The Chancellor below referred the matter to a Special Master, who heard evidence as adduced by the respective parties on the issues made by the petition and the answer of Mary McNeill. The following language is taken from the report of the Special Master to the Chancellor: "From all the testimony adduced before him the Special Master is unable to find that there has been any such change in the lives or circumstances of either of the parties as would justify the Court in modifying its decree to take the custody of the child here involved from its mother." From the evidence adduced the Special Master found and recommended to the Chancellor that the sum of $750 was a reasonable fee to be allowed the mother for the services of the attorney in her defense of the suit instituted by James Y. McNeill in the filing and prosecution of the petition for the modification of the final decree. The Chancellor ratified and approved the report and recommendations of the Special Master in every detail, except the allowance of counsel fees for the defenadnt, Mary McNeill, which were denied. Mary McNeill filed in this Court her petition for interlocutory writ of certiorari and prayed for an order quashing the decree of the Chancellor below which disallowed her counsel fees.
Section 65.16, F.S.A., Chapter 25037, Acts of 1949, provides:
"65.16 Divorce; subsequent proceedings; costs, fees, etc.
"(1) Whenever any legal proceeding is brought for the purpose of enforcing a decree or order of the court, providing for the payment of alimony or support for children, the court may, in the exercise of a sound judicial discretion, allow to the divorced wife such sums of suit money, including a reasonable attorney's fee, as from the circumstances of the parties and the nature of the case shall be fit, equitable and just.
"(2) Any order so made under the provisions of this section shall be enforced in the same manner as are other chancery orders or decrees. Laws 1949, c. 25037, §§ 1, 2."
*59 See Monyak v. Monyak, Fla., 43 So. 2d 903, and Kelley v. Kelley, Fla., 56 So. 2d 439.

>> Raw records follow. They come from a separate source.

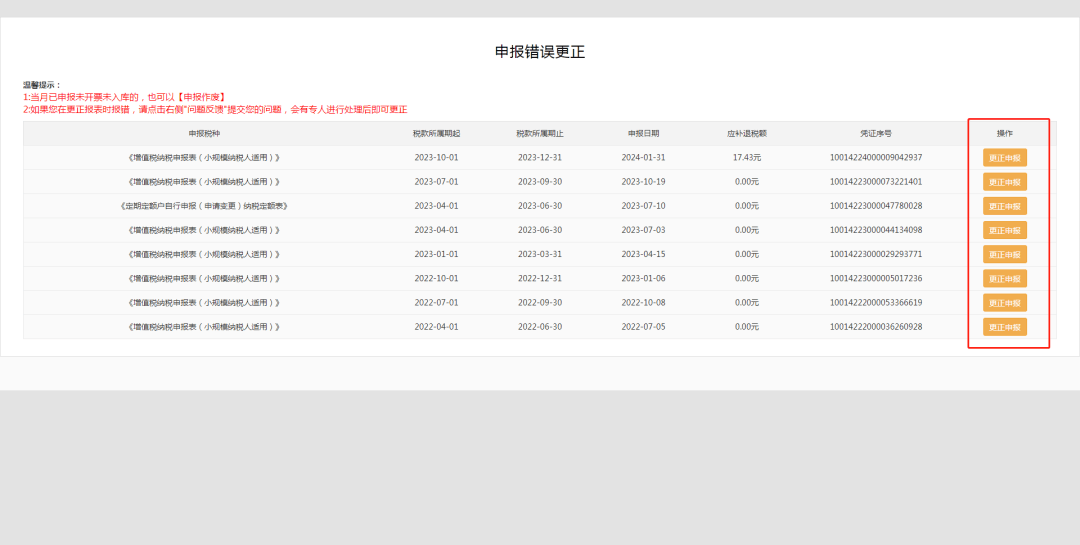This screenshot has height=545, width=1080.
Task: Click the 凭证序号 column header
Action: (x=876, y=133)
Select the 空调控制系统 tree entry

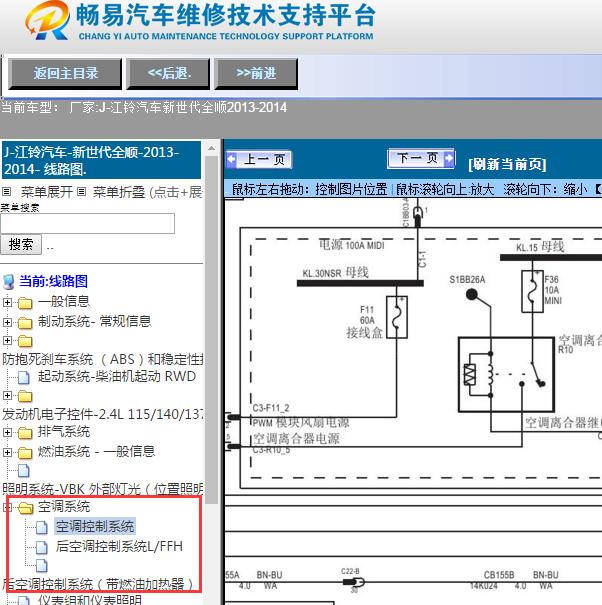pos(95,527)
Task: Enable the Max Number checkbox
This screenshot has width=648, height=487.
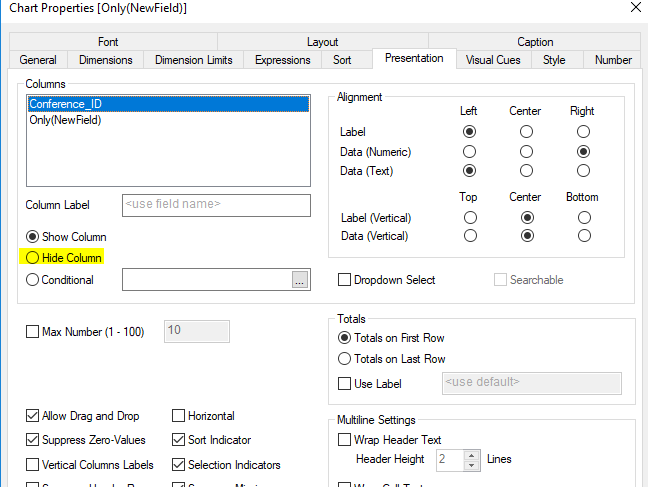Action: (x=33, y=332)
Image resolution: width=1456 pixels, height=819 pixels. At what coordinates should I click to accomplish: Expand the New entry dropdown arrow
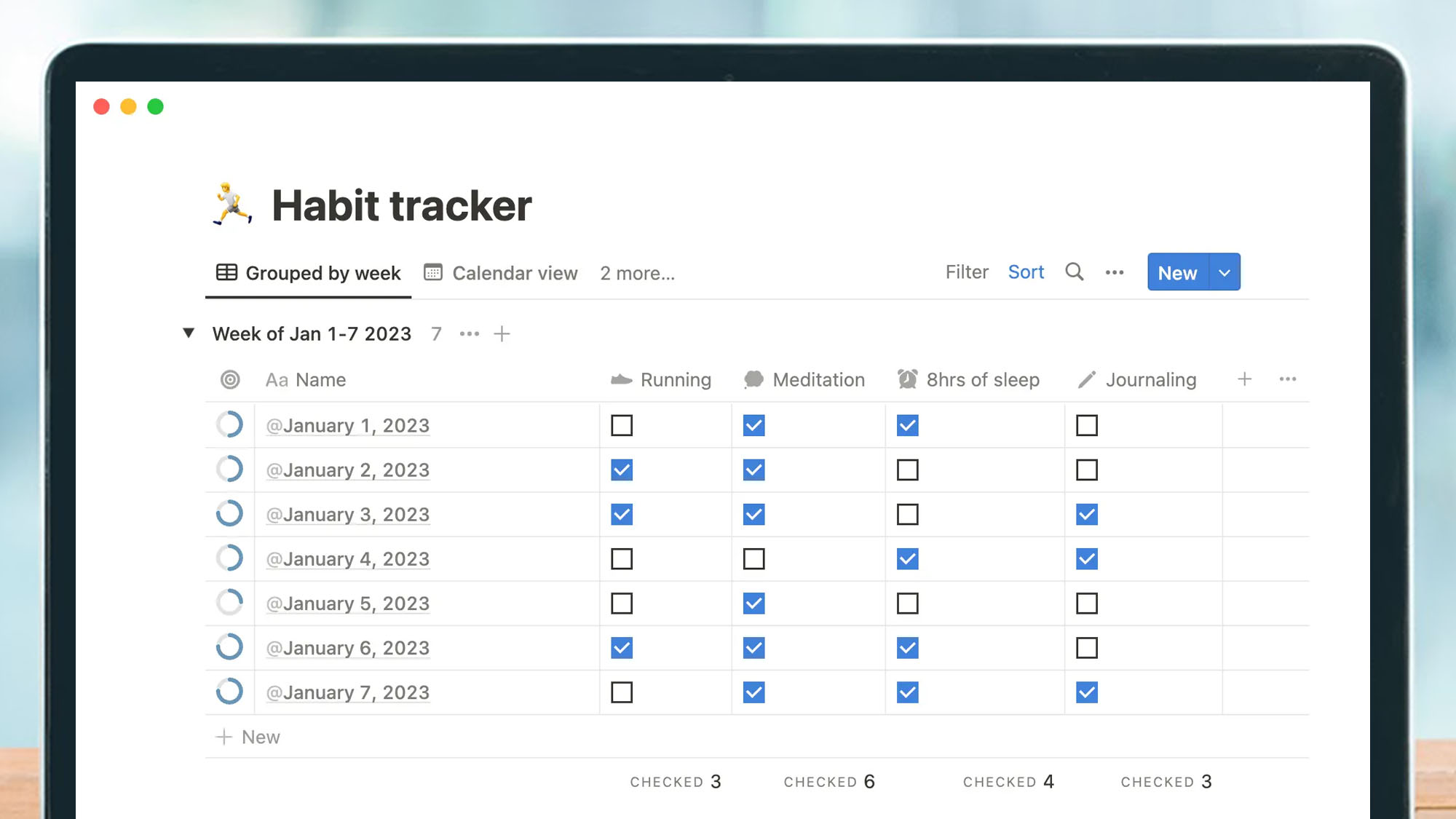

It is our view and conclusion that the authorities, supra, are here controlling and it was error on the part of the Chancellor below to deny the wife counsel fees in the defense of the husband's suit brought against his former wife praying for a modification of the final decree dated December 2, 1950. Accordingly the petition for certiorari is granted and the order complained of is quashed, with directions to the Chancellor below to determine the amount of a reasonable fee, from the evidence now in the record, to be allowed the wife for the services of her attorney and make and enter an appropriate order therefor.
The petition of the wife for an allowance of fees for services rendered in the cause in this Court is hereby granted and the amount fixed at the sum of $250.
It is so ordered.
SEBRING, C.J., and HOBSON and MATHEWS, JJ., concur.